Ontario Court of Appeal Overturns Mitigation Decision
On October 31, 2022, the Ontario Court of Appeal issued a decision, overturning a mitigation decision in a wrongful dismissal case.
The Superior Court judge had found that the Appellant was wrongfully dismissed from her employment and entitled to eight months’ reasonable notice of termination. However, the judge also concluded that the Appellant had failed to act reasonably in her duty to mitigate her losses and therefore reduced her notice period to six months.
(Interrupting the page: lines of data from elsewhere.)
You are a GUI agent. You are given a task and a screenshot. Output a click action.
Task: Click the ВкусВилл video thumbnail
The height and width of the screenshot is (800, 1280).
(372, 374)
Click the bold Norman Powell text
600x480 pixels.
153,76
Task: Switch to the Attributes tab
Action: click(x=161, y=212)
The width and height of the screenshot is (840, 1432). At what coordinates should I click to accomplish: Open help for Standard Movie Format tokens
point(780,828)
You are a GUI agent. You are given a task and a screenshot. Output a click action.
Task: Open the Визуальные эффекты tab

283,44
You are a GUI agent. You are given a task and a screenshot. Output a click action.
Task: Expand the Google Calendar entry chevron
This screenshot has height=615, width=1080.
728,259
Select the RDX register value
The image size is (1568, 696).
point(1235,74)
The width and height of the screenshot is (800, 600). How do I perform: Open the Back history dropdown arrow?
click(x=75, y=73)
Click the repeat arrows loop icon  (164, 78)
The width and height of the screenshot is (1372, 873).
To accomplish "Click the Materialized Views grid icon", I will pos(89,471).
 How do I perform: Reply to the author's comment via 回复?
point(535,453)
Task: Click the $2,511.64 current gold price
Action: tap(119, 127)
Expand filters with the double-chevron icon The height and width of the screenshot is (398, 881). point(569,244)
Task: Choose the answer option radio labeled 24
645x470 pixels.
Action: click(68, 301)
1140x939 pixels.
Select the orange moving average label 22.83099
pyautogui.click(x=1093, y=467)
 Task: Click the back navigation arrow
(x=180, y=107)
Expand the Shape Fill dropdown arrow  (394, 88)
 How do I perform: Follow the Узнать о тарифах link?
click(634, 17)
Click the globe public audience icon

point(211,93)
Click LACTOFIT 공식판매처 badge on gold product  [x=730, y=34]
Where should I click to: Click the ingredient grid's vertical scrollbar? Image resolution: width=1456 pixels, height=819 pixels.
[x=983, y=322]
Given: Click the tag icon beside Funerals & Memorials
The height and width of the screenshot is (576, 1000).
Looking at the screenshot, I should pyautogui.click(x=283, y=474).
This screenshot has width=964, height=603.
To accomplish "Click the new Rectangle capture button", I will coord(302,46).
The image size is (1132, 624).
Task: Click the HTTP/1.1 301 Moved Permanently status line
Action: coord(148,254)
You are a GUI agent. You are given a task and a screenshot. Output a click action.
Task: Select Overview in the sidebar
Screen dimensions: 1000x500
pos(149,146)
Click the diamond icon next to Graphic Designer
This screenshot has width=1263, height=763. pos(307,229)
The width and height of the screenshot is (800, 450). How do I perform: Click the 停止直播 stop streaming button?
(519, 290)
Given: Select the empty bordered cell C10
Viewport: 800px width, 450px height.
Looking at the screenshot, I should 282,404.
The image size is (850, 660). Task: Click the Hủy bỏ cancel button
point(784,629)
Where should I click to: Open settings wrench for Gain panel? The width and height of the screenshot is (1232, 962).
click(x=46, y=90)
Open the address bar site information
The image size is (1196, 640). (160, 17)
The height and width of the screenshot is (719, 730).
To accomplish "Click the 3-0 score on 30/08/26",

On appeal, the Court of Appeal found that the judge’s decision was based on two errors. First, the judge incorrectly held that the Appellant had taken insufficient mitigation steps because she had not applied for lower-paying positions than the one she was terminated from. The Court of Appeal confirmed that the duty to mitigate only requires an employee to look for employment “that is comparable in status, hours and remuneration to the position held at the time of dismissal.” The Court also found that the judge had placed too much weight on the titles of the positions that the Appellant had applied for, without looking at whether the duties were, in fact, comparable to the Appellant’s former position.
Second, the Court of Appeal found that there was no evidence to support the judge’s assumption that the Appellant would have increased her chances of finding new employment if she had made more efforts. The judge could not rely on such an assumption without some evidence to support it. In addition, the Court highlighted that simply assuming that more efforts would increase an employee’s chances of finding new employment did not complete the mitigation test. The legal test required assessing whether the employer had proven that “if reasonable steps in mitigation had been taken by the appellant, [the appellant] would have found a comparable position during the reasonable notice period.” The judge had therefore not performed the right analysis.
As a result, the Court of Appeal overturned the Superior Court’s decision and directed that the Appellant be paid the full eight month notice period, without a reduction due to mitigation.
The Appellant was represented by Morgan Rowe of RavenLaw and Dorian Persaud of Persaud Employment Law.